Barber is clear on the importance of Digital Customer Relationship Management programmes. She notes research which shows that 68% of customers say they have made a decision on buying before they meet a person.
“The role of marketing is to really focus on consistent communications and how the digital and physical customer journey interacts. You really have to think about channels and be omnichannel in a way that is open architecture,” she explains.
Barber has a firm grounding in the art of communications. After completing a degree in communications, she joined Sun Life where she trained as an accountant. A chance meeting with the CMO led her to apply for a communications role. When she found out five weeks later she was pregnant he supported her to take on the role. “This was 23 years ago, and things were very different then, but he made it very easy for me to return to work and I was lucky that AXA has an onsite creche,” she says.
After progressing within AXA, she joined GE Capital, before leaving to join in house marketing specialist Williams Lea Tag. “I’ve always loved language. The challenge is how do you apply that language on a one-to-one basis in a dynamic publishing model?” she asks.
Bringing your whole self to work
The segue into the impact of the crisis on diversity and inclusion is neatly, albeit noisily, delivered via my seven-year-old son who makes an impromptu appearance on our Zoom interview to procure my mobile phone. Barber doesn’t skip a beat, explaining: “Imagine if your son turned up a meeting in the office, it most probably wouldn't happen. The bonus of remote working is that it has really enabled us to properly get to know people as people.”
She shares how the leadership of DHL’s Chief Information Officer set the tone of the business: “He started every meeting with asking people how they were and really listening.” When the company lost its first employee to COVID, the company’s CEO Frank Appel immediately communicated with the entire organisation. This focus on people has been key to the company’s resilience in the crisis.

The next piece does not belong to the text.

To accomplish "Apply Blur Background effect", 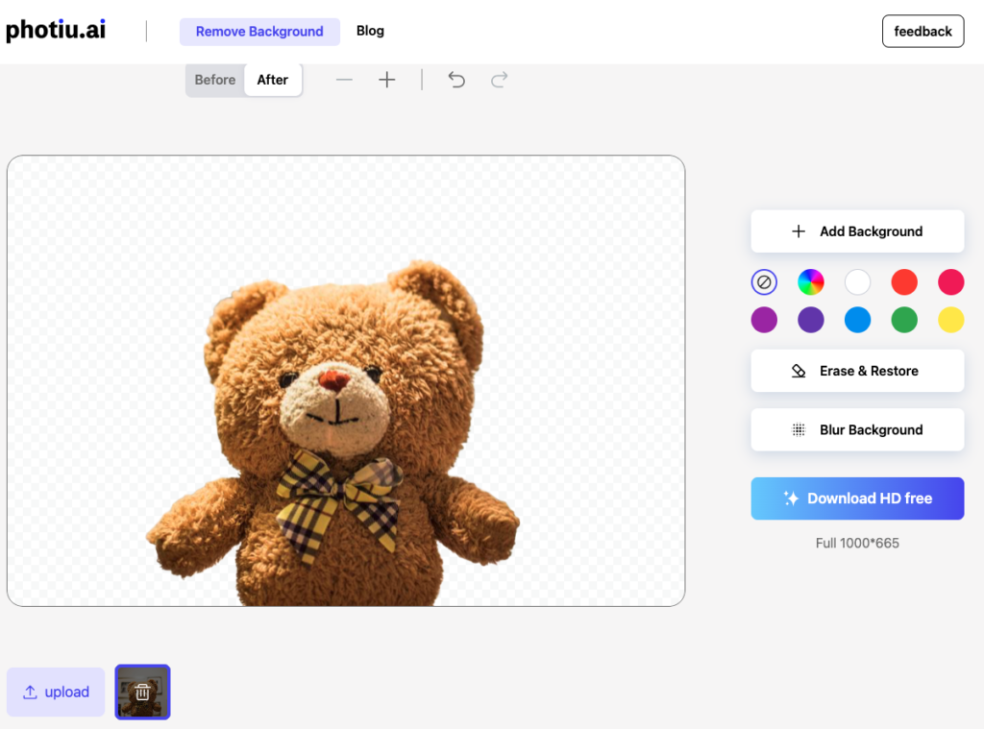I will click(857, 430).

“It really is about how we care about our people, and I truly believe that. I don’t think I ever want to leave DHL and it's the response to COVID that makes me say that it has really solidified our culture,” she says. While she shares she is naturally cynical, the company really has delivered on its values. As she explains: “I trust the people who lead me to make the right decision and despite being cynical naturally, I really believe they are focused on doing the right thing.”

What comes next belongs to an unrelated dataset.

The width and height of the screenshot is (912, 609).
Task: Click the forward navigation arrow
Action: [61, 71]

It's a focus that has not only led to an increase in operating profits but record net promoter scores amongst customers. Yet the achievement wasn’t simply down to just pushing harder or running faster. Barber points to the “operational excellence” of DHL, the fact the company had a COVID taskforce up and running so quickly and the continued focus on business continuity and planning for risk as key to its ability to thrive amidst the crisis.

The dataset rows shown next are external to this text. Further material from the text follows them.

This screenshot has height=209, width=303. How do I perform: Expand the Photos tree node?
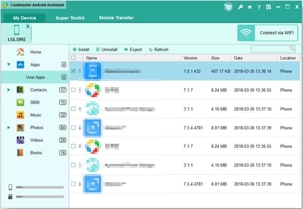click(9, 128)
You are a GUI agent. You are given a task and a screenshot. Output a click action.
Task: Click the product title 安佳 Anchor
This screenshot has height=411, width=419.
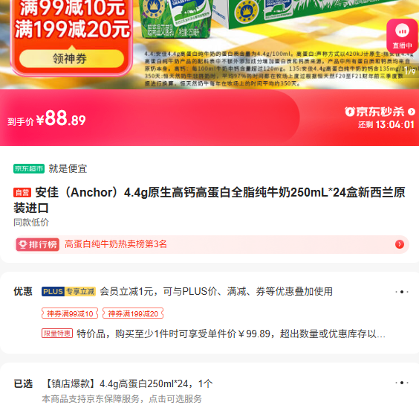point(210,200)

For Barber, the legacy of the crisis lies both in the strength, commitment and loyalty of her team and also the disruption to hierarchy. As we come out the other side of the crisis it is clear she is focused on keeping hold of this silver lining. She explains: “I could live without some of the urgency, but the innovation and the sprints that we have achieved I want to hang on to. COVID has stripped away at bureaucracy and allowed us to really push the boundaries.”